I shoot interiors of homes. My goal is not to achieve "Architectural Digest" quality, but to achieve around 400% more quality than can be achieved by a prosumer camera with a single camera mounted flash. I need rapid set-up and tear down. I need portability. And I need to locate lights in tight spaces that a conventional set-up would not fit into. Using a Nikon D200 with 3 to 4 SB-800's in a given scene (sometimes up to 6 if there are distant backgrounds) is simple, quick and reliable, allowing me to shoot three homes a day. My clients are amazed at the results. So, there is a niche for the CLS, or alternatively, an array of SB-800's fired through PW's, depending on conditions. Further, in recent years and months useful flash-mounted light modifiers have come to market, as well as clever "strobist" ideas to modify SB-800 light.
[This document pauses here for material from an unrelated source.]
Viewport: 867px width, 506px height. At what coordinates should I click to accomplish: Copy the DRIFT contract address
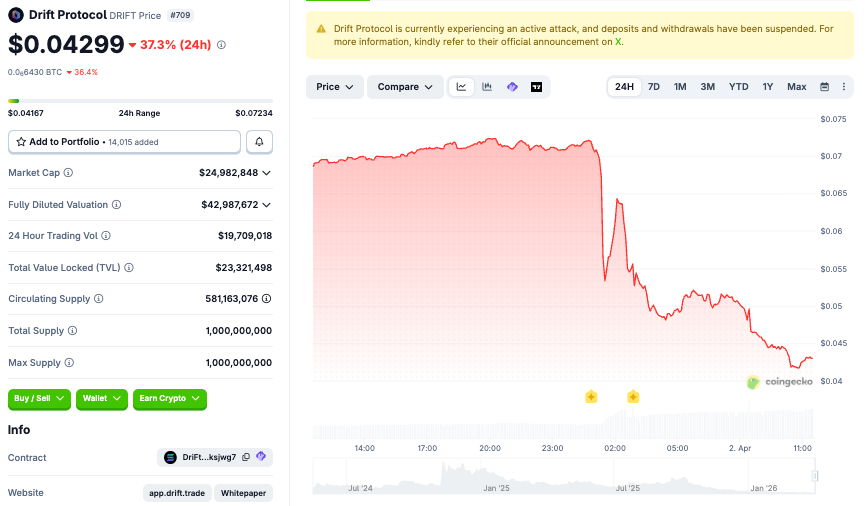pyautogui.click(x=246, y=457)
The bottom line is get in, get good shots that blow away your competitors, get out, make money.

* * * said...

I can understand what you say. Now, what if you shoot outdoors? If you don't have a high budget, I think that perhaps having multiple speedlights would be better than studio flashes, since they're simple to use outdoors and you can also use them in the studio or any interior or whatever... so, even if it does take longer to learn about lighting with the speedlights, in some cases it is quite suitable I think. Also, you don't have to shell out extra money for a photometer.

Would love to know what you think.

Cheers.

Alberto said...

im starting up. a debating what type of lighting to get for a small indoor studio.. i like the idea of continuous lighting...

any advice on some good, but reasonably priced lights? opinions on fluorescent lighting?